■ Direction: From the data below, pull out and copy every line that contains the string "what".

■ Records for processing:

───

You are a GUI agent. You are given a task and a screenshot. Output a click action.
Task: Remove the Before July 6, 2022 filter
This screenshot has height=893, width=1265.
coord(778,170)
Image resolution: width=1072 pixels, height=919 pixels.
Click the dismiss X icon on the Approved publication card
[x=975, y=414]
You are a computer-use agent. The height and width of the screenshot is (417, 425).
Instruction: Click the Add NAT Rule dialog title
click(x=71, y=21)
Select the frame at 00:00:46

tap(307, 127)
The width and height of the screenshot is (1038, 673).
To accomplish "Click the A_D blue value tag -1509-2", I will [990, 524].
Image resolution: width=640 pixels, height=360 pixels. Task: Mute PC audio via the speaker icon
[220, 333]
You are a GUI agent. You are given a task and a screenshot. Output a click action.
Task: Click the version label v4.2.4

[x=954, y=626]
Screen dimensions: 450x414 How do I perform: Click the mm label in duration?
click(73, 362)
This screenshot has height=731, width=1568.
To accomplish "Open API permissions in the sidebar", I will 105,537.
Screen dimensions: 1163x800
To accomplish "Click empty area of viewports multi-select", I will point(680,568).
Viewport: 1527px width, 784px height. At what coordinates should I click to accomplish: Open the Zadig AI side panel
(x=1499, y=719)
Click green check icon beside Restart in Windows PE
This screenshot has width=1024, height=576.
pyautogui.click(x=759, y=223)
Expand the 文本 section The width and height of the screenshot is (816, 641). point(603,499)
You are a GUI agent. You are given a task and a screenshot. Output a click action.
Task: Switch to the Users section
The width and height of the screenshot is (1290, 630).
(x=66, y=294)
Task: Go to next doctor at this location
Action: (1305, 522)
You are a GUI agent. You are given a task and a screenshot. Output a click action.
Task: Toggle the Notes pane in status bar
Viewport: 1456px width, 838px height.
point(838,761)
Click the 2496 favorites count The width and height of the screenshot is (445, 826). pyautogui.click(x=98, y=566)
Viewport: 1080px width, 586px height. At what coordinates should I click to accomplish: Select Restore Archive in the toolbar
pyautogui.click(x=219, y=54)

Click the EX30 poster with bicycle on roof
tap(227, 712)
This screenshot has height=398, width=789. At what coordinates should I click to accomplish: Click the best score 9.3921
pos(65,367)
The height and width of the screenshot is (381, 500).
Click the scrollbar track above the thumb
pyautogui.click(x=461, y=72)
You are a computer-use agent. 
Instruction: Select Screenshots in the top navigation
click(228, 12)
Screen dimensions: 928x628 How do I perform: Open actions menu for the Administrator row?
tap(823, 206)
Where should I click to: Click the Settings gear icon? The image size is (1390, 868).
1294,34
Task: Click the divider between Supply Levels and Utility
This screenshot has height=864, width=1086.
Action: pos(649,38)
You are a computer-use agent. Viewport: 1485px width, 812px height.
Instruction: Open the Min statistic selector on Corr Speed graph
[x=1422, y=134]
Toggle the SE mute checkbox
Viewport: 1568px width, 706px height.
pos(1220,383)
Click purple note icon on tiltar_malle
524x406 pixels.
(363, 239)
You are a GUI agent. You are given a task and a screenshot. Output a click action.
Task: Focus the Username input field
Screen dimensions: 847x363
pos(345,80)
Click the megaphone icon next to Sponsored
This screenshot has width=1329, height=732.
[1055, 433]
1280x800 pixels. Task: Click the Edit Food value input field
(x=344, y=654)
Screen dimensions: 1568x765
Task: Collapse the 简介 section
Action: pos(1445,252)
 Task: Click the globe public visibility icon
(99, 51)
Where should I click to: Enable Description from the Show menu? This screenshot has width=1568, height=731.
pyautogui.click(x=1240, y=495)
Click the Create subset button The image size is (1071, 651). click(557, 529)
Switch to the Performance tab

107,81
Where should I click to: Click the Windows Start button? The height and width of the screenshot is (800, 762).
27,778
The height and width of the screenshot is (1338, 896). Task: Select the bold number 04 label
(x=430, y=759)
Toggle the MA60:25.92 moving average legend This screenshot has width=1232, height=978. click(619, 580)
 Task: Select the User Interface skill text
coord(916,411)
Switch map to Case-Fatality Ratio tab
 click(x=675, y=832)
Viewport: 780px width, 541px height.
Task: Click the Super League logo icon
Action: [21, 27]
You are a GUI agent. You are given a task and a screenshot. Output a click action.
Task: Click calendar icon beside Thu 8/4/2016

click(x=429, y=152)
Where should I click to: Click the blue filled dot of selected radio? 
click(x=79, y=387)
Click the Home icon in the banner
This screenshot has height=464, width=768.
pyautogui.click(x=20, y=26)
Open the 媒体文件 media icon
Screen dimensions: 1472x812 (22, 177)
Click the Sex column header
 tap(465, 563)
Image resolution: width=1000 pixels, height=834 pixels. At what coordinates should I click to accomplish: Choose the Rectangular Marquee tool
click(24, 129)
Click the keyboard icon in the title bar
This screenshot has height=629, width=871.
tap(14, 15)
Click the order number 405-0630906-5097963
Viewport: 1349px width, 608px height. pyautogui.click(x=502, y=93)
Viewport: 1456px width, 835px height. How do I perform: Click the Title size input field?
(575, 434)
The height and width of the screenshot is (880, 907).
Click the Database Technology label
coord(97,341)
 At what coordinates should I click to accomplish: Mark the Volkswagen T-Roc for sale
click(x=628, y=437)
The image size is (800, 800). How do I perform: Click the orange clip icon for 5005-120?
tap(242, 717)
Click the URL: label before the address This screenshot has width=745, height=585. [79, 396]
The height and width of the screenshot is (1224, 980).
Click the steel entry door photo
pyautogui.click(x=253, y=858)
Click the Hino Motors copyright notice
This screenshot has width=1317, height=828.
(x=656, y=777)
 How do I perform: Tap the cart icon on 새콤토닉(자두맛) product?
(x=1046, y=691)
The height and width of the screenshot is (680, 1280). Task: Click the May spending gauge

───

■ Task response:
Viewport: 1527px width, 784px height. At what coordinates should I click to accomplish: Open the Zadig AI side panel
Viewport: 1080px width, 586px height. At what coordinates should I click to accomplish: Select Restore Archive in the toolbar
This screenshot has height=398, width=789. At what coordinates should I click to accomplish: Click the best score 9.3921
Image resolution: width=1000 pixels, height=834 pixels. At what coordinates should I click to accomplish: Choose the Rectangular Marquee tool
 At what coordinates should I click to accomplish: Mark the Volkswagen T-Roc for sale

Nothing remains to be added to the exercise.